Former Republican presidential candidate Mitt Romney is calling on President Trump to apologize for his reaction to the violence in Charlottesville, Va., this week.
“Whether he intended to or not, what he communicated caused racists to rejoice, minorities to weep, and the vast heart of America to mourn,” Romney said in a lengthy Facebook post Friday morning.
Romney pointed to the example of the armed forces, whose leaders quickly denounced racism and extremism in the wake of Trump’s remarks.

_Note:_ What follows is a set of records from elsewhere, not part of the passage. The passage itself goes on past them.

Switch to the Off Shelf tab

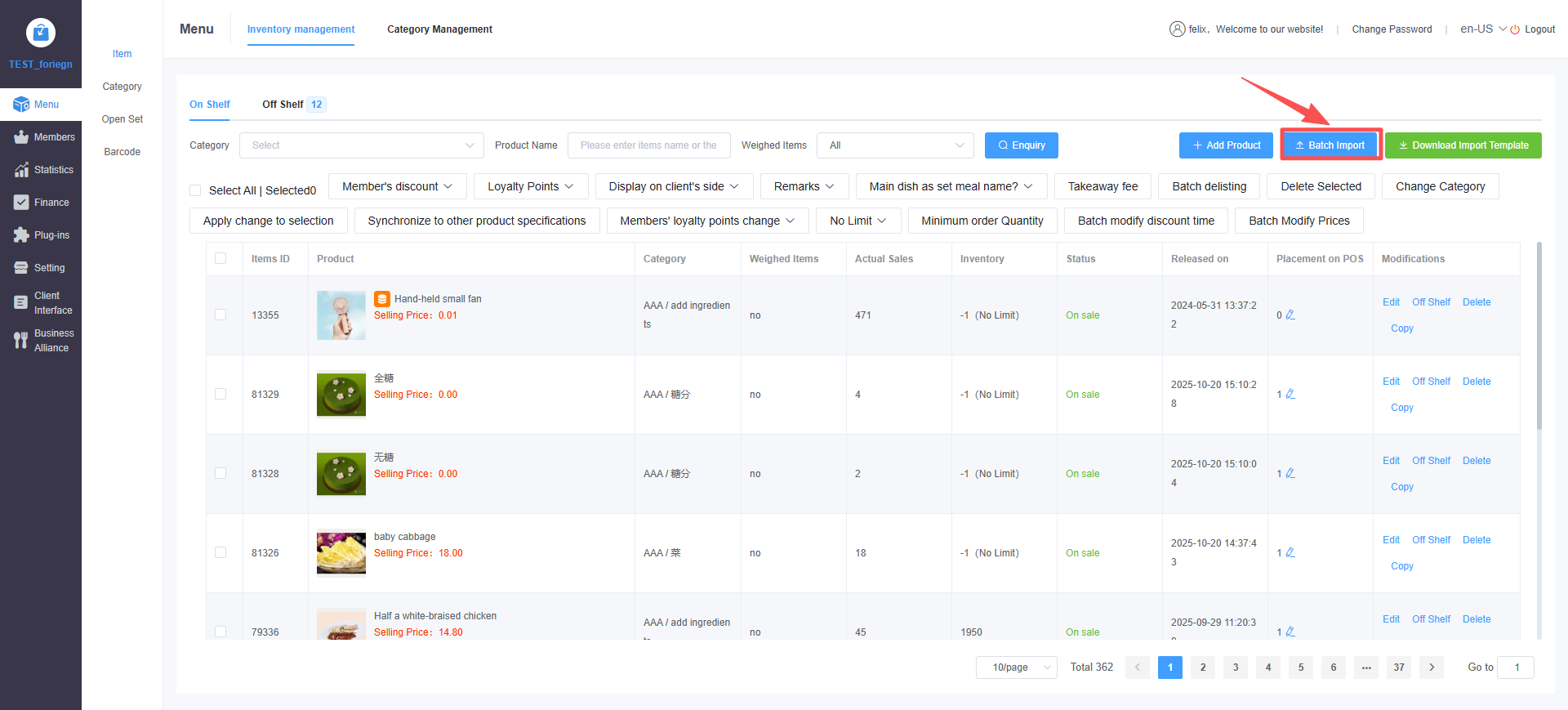point(283,105)
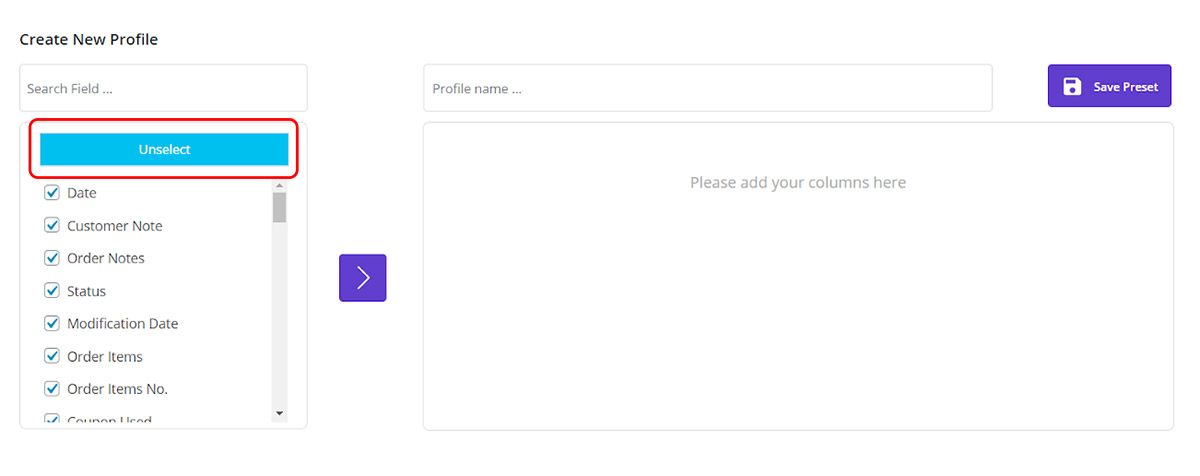Click the field list scroll-down arrow
Viewport: 1200px width, 476px height.
[279, 413]
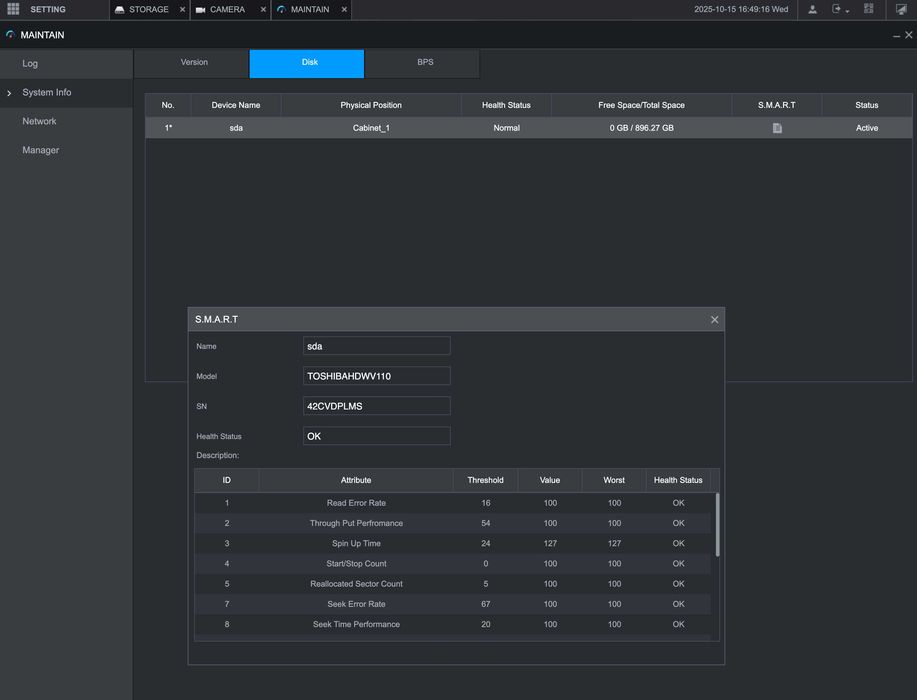Click the user account icon
Screen dimensions: 917x700
tap(812, 9)
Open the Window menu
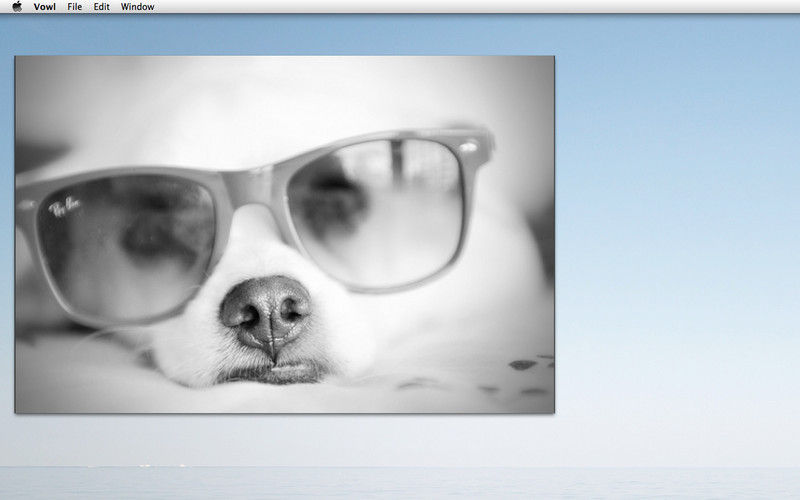 pyautogui.click(x=138, y=6)
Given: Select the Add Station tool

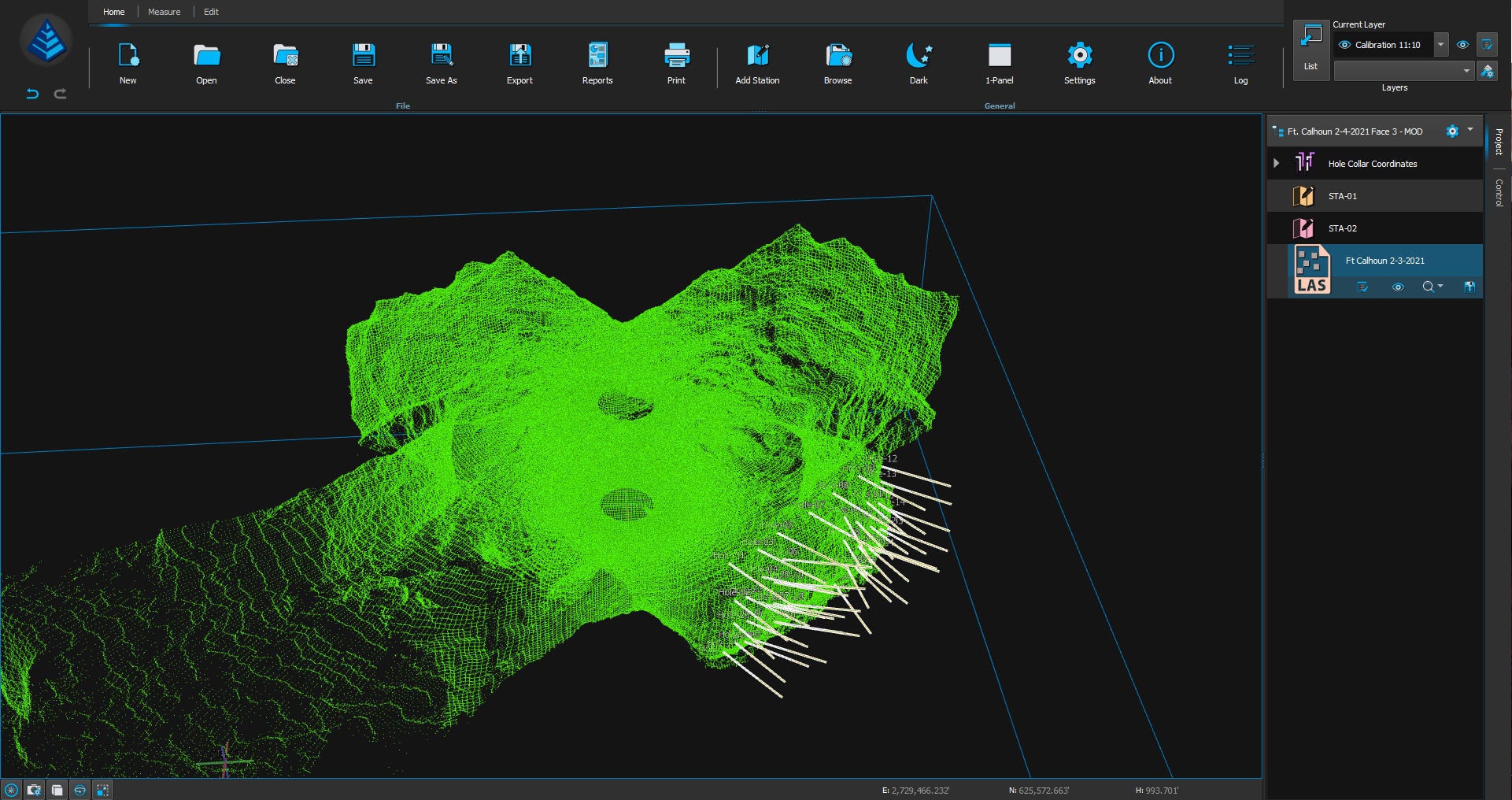Looking at the screenshot, I should (757, 63).
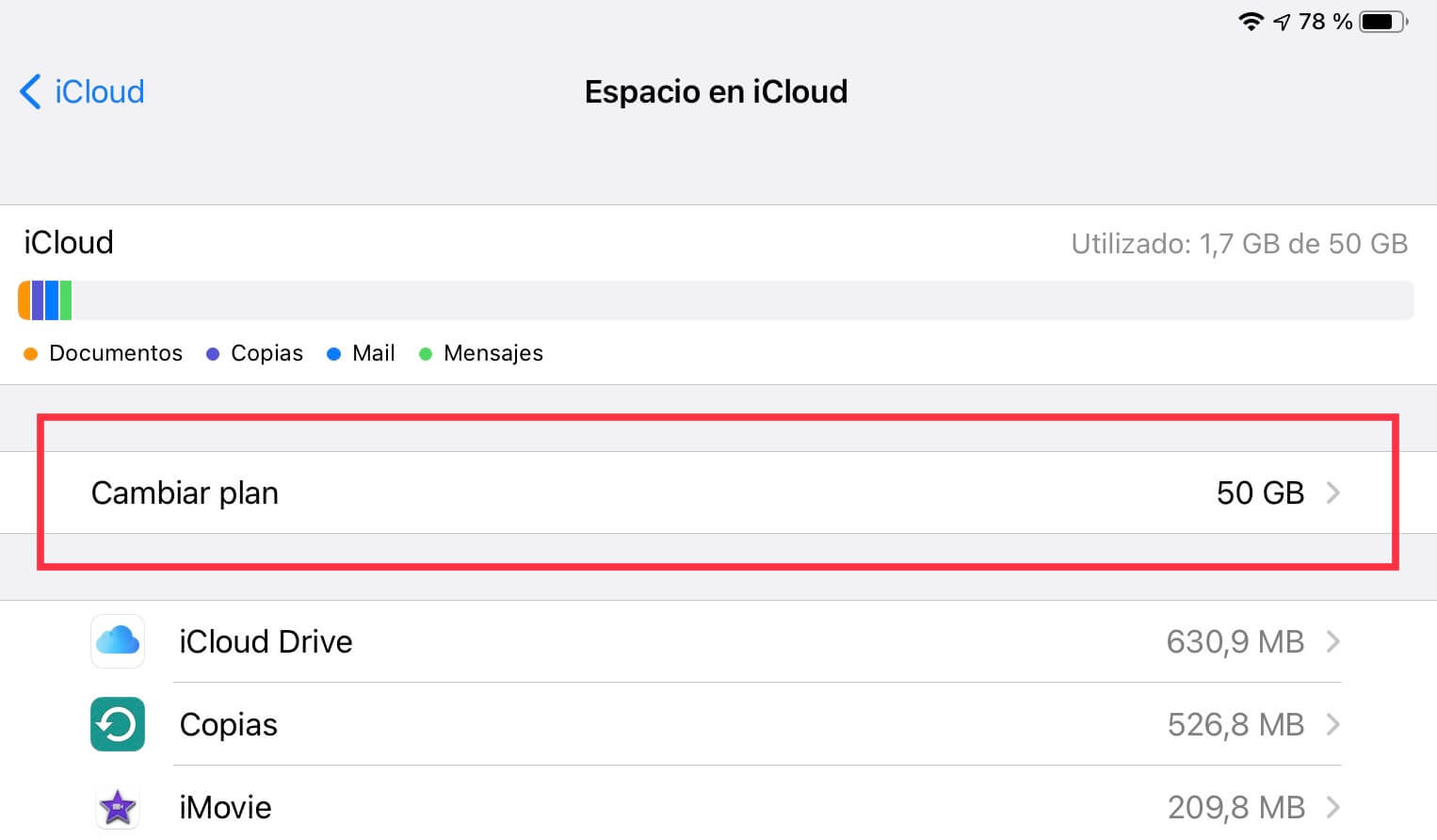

“The leaders of our branches of military service have spoken immediately and forcefully, repudiating the implications of the president’s words. Why? In part because the morale and commitment of our forces — made up and sustained by men and women of all races — could be in the balance. Our allies around the world are stunned and our enemies celebrate; America’s ability to help secure a peaceful and prosperous world is diminished. And who would want to come to the aid of a country they perceive as racist if ever the need were to arise, as it did after 9/11?” Romney said.
The former Massachusetts governor, who was a sharp critic of Trump during the 2016 election, called on the president to take “remedial action in the extreme” to counter consequences that could be “severe in the extreme.”
“He should address the American people, acknowledge that he was wrong, apologize,” Romney said. He also called on Trump to say that racists were responsible for the violence in Charlottesville “100%” and make clear that there is no similarity between the neo-Nazis and counterprotesters.